START PASSAGE PROVIDED
Member of the New South Wales Parliament for Wakehurst
- In office 13 February 1971 – 12 September 1978
- Preceded by: Dick Healey
- Succeeded by: Tom Webster

Personal details
- Born: 29 July 1919 Sydney, New South Wales
- Died: 13 June 2008 (aged 88) Sydney, Australia
- Party: Liberal Party
- Spouse: Joan Shirley Viney
- Occupation: Advertising Executive

= Allan Viney =

Australian politician

Arthur Edward Allanby "Allan" Viney OAM (29 July 1919 – 13 June 2008) was an Australian politician and Liberal Party member of the New South Wales Legislative Assembly. Viney represented the electorate of Wakehurst (1971–1978).

Born in Sydney, Viney was educated at Mortlake Primary School and Fort Street Boys High School. From 1938 to 1940 he served with the Australian military forces. In 1940 and 1941 he served with the Second Australian Imperial Force. Between 1941 and 1943, he served in the Anti-tank Artillery Regiment.
END PASSAGE PROVIDED
Transcribe the passage on Allan Viney between "Born in Sydney, Viney" and "Anti-tank Artillery Regiment.", inclusive.
START DATA EXTRACTS
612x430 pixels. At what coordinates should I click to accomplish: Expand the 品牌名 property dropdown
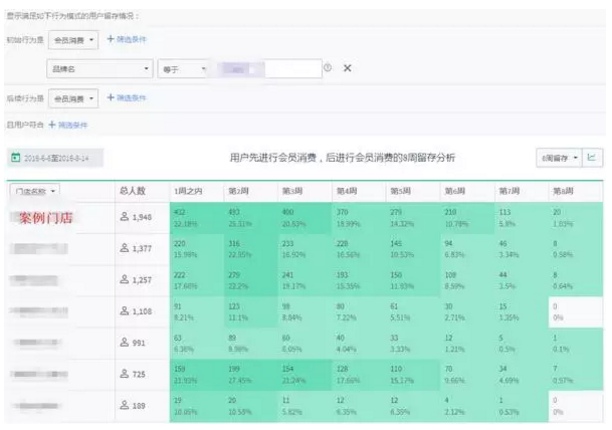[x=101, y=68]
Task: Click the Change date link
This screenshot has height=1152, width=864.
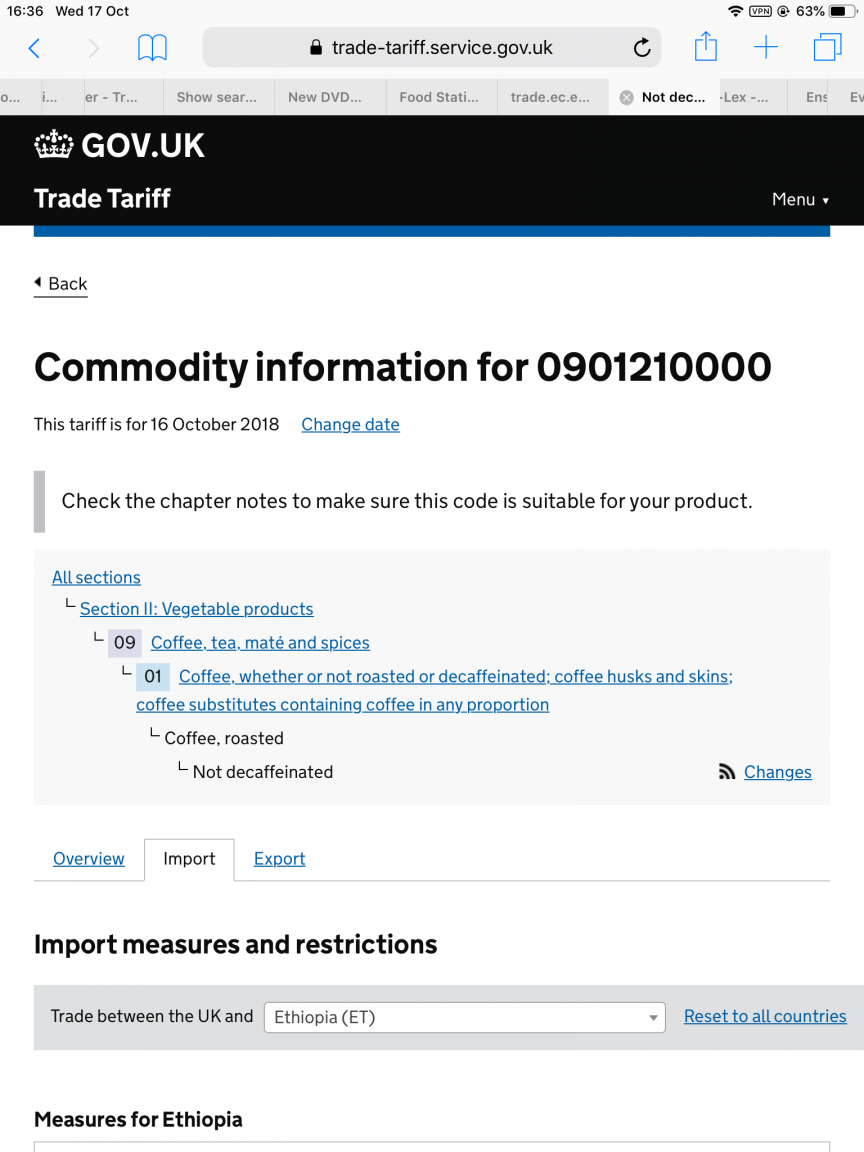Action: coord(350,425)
END DATA EXTRACTS
__RESULT OF THIS EXERCISE__:
Born in Sydney, Viney was educated at Mortlake Primary School and Fort Street Boys High School. From 1938 to 1940 he served with the Australian military forces. In 1940 and 1941 he served with the Second Australian Imperial Force. Between 1941 and 1943, he served in the Anti-tank Artillery Regiment.